AMENDED AND RESTATED 1993 STOCK
OPTION PLAN FOR OUTSIDE DIRECTORS
(as amended October 23,
2007)
1.1
Establishment . On January 19, 1993, McAfee, Inc.,
a Delaware corporation, the predecessor to McAfee, Inc., a Delaware
corporation (together with any successor corporation thereto, the
“Company”), established the McAfee, Inc. Stock Option
Plan for Outside Directors (the “Initial Plan”) for
certain members of its Board (as defined in Section 2.1(d))
who are not employees of the Company or any Affiliated Corporation
(as defined in Section 2.1(b)) and who are eligible to
participate in the Plan based upon the definition of an Outside
Director set forth in Section 2.1(i). The Initial Plan was
amended and restated in its entirety in April 1995 by the
Board of Directors of the Company and ratified by the
Company’s stockholders in June 1995 as the Amended and
Restated McAfee, Inc. Stock Option Plan for Outside Directors (the
“Plan”).
1.2
Purposes . The purpose of the Plan is to provide certain
directors of the Company who are not also employees of the Company
or an Affiliated Corporation (as defined in Section 2.1(b))
added incentive to continue in the service of the Company and a
more direct interest in the future success of the operations of the
Company.
1.3
Effective Date . The effective date of the Plan shall be
January 1, 1993 (the “Effective Date”), subject to
approval by the affirmative votes of the holders of a majority of
the shares of the Company present or represented and entitled to
vote at a meeting duly held (in person or through written consent)

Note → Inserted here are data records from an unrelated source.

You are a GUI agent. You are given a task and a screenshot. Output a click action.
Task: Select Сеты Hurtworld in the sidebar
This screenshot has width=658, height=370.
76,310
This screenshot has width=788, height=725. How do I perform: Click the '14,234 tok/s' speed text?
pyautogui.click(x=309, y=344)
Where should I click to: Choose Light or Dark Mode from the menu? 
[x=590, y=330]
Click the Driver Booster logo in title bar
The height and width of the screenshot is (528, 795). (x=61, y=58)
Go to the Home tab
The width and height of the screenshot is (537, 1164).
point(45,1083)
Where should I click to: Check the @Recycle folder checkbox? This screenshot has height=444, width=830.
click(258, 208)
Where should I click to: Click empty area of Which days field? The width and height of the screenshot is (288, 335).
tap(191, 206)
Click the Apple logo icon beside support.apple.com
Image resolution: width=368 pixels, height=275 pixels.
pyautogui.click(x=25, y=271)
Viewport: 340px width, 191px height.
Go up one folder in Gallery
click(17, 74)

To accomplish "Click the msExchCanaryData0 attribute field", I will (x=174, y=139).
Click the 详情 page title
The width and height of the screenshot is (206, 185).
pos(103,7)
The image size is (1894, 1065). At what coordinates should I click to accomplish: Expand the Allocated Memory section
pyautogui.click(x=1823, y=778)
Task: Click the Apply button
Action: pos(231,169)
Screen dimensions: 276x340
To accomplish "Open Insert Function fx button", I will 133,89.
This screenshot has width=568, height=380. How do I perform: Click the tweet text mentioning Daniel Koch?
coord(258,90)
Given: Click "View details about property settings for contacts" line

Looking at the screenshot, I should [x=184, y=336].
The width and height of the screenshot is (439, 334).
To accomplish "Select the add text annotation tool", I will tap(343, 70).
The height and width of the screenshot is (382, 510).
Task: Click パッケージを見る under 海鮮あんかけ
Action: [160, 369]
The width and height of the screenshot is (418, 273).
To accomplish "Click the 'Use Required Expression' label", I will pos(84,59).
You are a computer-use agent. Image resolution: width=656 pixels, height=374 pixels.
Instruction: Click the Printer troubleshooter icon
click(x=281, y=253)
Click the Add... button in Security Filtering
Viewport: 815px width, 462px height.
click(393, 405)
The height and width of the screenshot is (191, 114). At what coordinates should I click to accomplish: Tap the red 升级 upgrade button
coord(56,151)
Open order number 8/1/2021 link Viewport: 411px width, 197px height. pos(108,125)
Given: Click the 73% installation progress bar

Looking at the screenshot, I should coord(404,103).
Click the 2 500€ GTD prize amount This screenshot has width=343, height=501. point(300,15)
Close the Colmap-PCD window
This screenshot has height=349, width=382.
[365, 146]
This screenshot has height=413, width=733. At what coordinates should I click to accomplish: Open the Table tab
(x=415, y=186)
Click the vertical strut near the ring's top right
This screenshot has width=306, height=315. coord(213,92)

in accordance with governing law within one year following the
Effective Date. If the stockholders of the Company do not approve
the Plan as specified above, Options granted under the Plan shall
be deemed to be rescinded without any further action by the Board
or the Company, and the Plan shall automatically terminate,
notwithstanding any other provision in the Plan to the
contrary.
2.1
Definitions . For purposes of the Plan:
(a)
“ Affiliate ” and “ Associate
” shall have the meanings specified in Rule 12b-2 or any
successor regulation under the Exchange Act.
(b)
“ Affiliated Corporation ” means any corporation
or other entity (including but not limited to a partnership) that
is affiliated with the Company through stock ownership or otherwise
and is treated as a common employer under the provisions of
Sections 414(b) and (c) of the Code.
(c)
“ Annual Meeting ” means the annual meeting of
the Company’s stockholders.
(d)
“ Board ” means the Board of Directors of the
Company. If a committee of the Board has been appointed to
administer the Plan, “Board” also means such
committee.
(e)
“ Code ” means the Internal Revenue Code of
1986, as amended from time to time.
(f)
“ Disabled ” or “ Disability
” shall have the meaning given to such terms in
Section 22(e)(3) of the Code.
(g)
“ Exchange Act ” means the Securities Exchange
Act of 1934, as amended from time to time.
(h)
“ Fair Market Value ” of a share of Stock shall
be the last reported sale price of the Stock on the NASDAQ National
Market System on the day the determination is to be made, or if no
sale took place on such day, the average of the closing bid and
asked prices of the Stock on the NASDAQ National Market System on
such day, or if the market is closed on such day, on the last day
prior to the date of determination on which the market was open for
the transaction of business, as reported by NASDAQ. If, however,
the Stock should be listed or admitted for trading on a national
securities exchange, the Fair Market Value of a share of the Stock
shall be the last reported sale price on such securities exchange
on the date the determination is to be made, or if no sale took
place on such day, the average of the closing bid and asked prices
on such day, or if the market is closed on such day, on the last
day prior to the date of determination on which the market was open
for the transaction of business, as reported in the principal
consolidated transaction reporting system for the principal
national securities exchange on which the Stock is listed or
admitted for trading. If the Stock is not listed or traded on the
NASDAQ National Market System or on any national securities
exchange, the Fair Market Value of the Stock for purposes of the
grant of Options under the Plan shall be determined by the Board in
good faith.
(i)
“ Outside Director ” is an individual who is
(i) a member of the Board and (ii) not an employee of the
Company or an Affiliated Corporation. For purposes of the Plan, an
employee is an individual whose wages are subject to the
withholding of federal income tax under Section 3401 of the
Code. Furthermore, any individual who performs services, whether as
an employee, partner, sole proprietor, director, trustee,
independent contractor, or consultant, for any entity or group of
affiliated entities which own at least ten percent (10%) of the
total combined voting power of all classes of stock of the Company
shall not be considered to be a “Outside Director” for
purposes of the Plan.
(j)
“ Holder ” means an Outside Director who has
received one or more Options under the terms of the
Plan.
(k)
“ Option ” means a right granted under the Plan
to purchase Stock at a stated price for a specified period of time.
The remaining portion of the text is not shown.